Whenever a line in the data below includes the string "will", copy it out.
★ ★ ★ ★
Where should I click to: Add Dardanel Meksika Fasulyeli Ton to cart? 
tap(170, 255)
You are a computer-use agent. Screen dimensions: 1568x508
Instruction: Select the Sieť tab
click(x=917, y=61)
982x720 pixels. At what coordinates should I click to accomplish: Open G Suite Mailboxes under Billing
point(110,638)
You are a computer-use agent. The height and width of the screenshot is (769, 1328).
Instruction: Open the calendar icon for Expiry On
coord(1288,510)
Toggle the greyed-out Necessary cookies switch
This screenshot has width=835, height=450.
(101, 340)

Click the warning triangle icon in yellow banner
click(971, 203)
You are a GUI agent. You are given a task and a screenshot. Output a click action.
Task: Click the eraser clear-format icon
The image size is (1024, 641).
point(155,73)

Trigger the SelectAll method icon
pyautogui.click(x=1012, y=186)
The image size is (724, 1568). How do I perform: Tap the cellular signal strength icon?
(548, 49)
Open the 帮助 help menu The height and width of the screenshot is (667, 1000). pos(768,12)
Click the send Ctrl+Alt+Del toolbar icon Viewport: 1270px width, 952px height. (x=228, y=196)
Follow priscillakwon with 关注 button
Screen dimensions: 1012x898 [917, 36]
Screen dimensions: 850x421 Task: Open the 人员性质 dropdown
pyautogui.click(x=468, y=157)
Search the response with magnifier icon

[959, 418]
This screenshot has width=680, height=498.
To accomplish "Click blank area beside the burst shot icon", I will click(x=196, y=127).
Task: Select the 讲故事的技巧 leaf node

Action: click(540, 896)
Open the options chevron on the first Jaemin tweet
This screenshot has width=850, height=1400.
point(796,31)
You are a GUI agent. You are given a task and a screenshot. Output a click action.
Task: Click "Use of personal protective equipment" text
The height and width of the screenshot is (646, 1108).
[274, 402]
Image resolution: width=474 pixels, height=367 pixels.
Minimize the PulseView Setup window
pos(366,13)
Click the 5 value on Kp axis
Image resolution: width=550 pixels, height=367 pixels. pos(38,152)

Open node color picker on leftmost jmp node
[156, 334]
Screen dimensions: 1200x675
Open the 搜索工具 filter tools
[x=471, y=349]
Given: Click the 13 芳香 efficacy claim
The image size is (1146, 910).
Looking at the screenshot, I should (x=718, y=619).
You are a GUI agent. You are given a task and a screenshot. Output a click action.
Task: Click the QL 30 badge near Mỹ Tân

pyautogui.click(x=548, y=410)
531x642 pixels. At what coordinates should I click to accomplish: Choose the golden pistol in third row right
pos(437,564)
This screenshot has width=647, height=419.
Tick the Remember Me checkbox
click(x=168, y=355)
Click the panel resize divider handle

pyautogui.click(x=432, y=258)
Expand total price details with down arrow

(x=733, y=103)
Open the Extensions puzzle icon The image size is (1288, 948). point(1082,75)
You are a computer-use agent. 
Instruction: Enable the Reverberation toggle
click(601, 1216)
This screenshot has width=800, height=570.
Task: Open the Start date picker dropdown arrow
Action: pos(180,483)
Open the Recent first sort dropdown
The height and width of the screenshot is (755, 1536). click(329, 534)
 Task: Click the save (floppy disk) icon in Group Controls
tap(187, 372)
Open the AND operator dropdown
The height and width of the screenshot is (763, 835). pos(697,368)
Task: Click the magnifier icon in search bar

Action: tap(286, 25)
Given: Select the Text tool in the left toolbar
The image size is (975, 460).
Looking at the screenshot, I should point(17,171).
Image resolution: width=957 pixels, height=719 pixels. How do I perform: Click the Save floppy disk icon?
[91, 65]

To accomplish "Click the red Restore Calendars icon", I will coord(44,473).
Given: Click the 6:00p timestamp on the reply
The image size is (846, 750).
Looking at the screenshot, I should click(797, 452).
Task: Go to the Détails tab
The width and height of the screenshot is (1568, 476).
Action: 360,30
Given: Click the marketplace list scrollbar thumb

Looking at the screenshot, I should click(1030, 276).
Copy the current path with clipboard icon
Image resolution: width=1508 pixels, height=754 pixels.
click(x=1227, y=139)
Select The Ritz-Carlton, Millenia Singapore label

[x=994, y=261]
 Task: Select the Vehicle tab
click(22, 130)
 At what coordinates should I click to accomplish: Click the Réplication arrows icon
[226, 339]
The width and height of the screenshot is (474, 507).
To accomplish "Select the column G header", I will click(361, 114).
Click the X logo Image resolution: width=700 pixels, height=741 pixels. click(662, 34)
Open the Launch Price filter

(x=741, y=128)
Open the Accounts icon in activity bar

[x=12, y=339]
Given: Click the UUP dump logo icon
★ ★ ★ ★
### Result of the exercise:
To accomplish "Click blank area beside the burst shot icon", I will click(x=196, y=127).
To accomplish "Click the red Restore Calendars icon", I will coord(44,473).
To accomplish "Select the column G header", I will click(361, 114).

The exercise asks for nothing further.